What do you think? It's a little had to see the handguard work. I'd appreciate some feedback. Thanks!


----------



## TAPnRACK (Jan 30, 2013)

Your turning into a stippling maniac... what's next? 

Cell phones, TV remotes? The ideas are endless...

Seriously, looks good... as long as it enhances the grip it's done right.


----------



## BackyardCowboy (Aug 27, 2014)

Does it come in pink or pink camo? (you know, for the ladies) (Does look really good though)


----------



## GCBHM (Mar 24, 2014)

Not bad! Not bad at all...


----------



## ponzer04 (Oct 23, 2011)

TAPnRACK said:


> Your turning into a stippling maniac... what's next?
> 
> Cell phones...


My wife already tried that one. it didn't go very well.

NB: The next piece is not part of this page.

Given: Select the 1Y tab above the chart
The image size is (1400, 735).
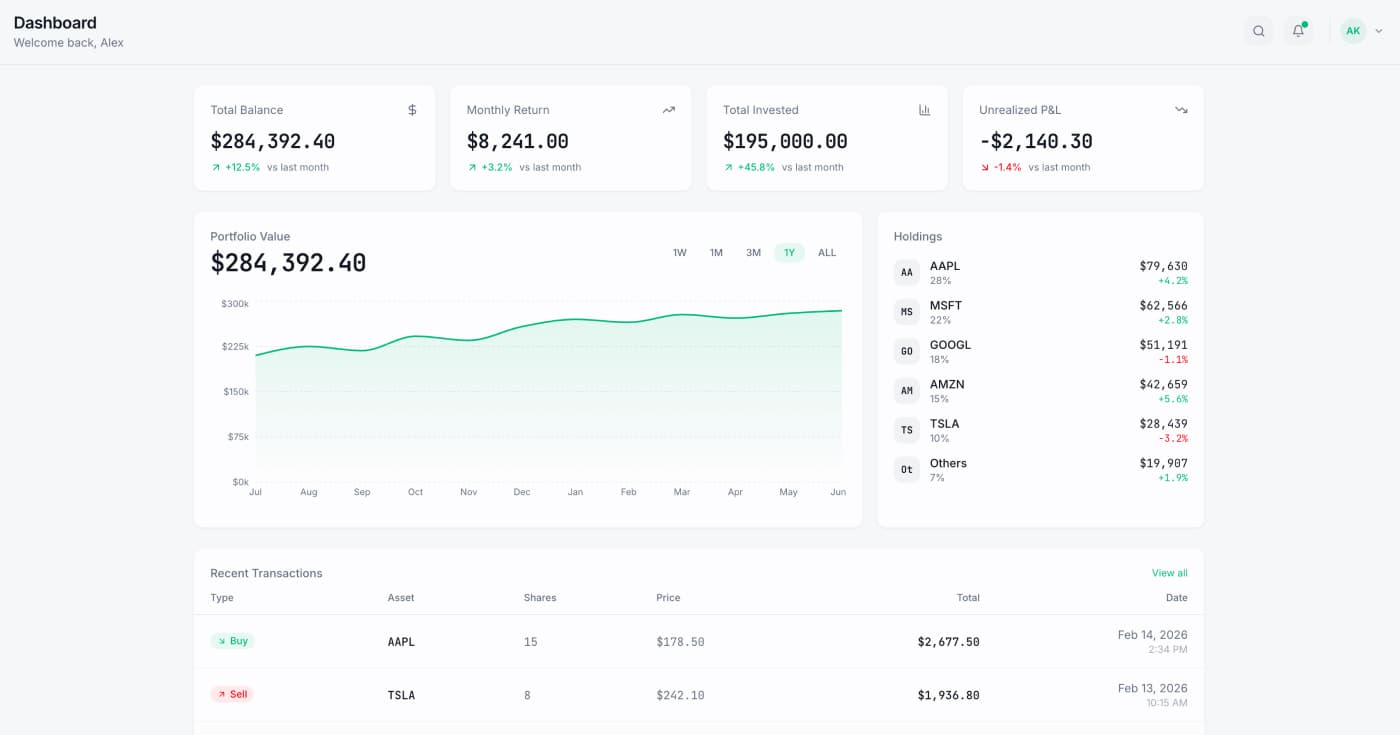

She actually did the stippling on this one. I just sanded this time.

Thanks!


----------



## TAPnRACK (Jan 30, 2013)

I sense a small business oppertunity for you & your wife.


----------



## ponzer04 (Oct 23, 2011)

Tried to add photo... but it was huge. I'll try again later.


----------



## NickAcker23 (Oct 1, 2014)

I really like the pattern here great job!


----------



## Holly (Oct 15, 2011)

Thank you!


----------



## Steve M1911A1 (Feb 6, 2008)

Holly, with apologies to your husband, you may stipple my grip at any time you like! :smt033

But seriously, folks...
I suggest only that your stipple pattern comes up too high on the grip's "backstrap."
It presents a rough, abrasive area to a fairly soft, but important, part of the thumb-based web.
Were it me, I would've stopped stippling at about the top of the parallel section of the grip, rather than continuing the pattern all the way up.

After some shooting has been done with it, please, one or both of you, comment to me about whether there's a problem like the one I suggest.


----------



## ponzer04 (Oct 23, 2011)

Will do, Steve!


----------



## SailDesign (Jul 17, 2014)

TAPnRACK said:


> Your turning into a stippling maniac... what's next?
> 
> Cell phones, TV remotes? The ideas are endless...
> 
> Seriously, looks good... as long as it enhances the grip it's done right.


Plus 1

And plus 1000 on the last line.


----------



## PastureOfMuppets (Oct 24, 2014)

Very pretty. How is it on the hands when used for a decent amount of time?


----------



## Holly (Oct 15, 2011)

PastureOfMuppets, he says it's not bad. He'd actually like it a little more agressive.


----------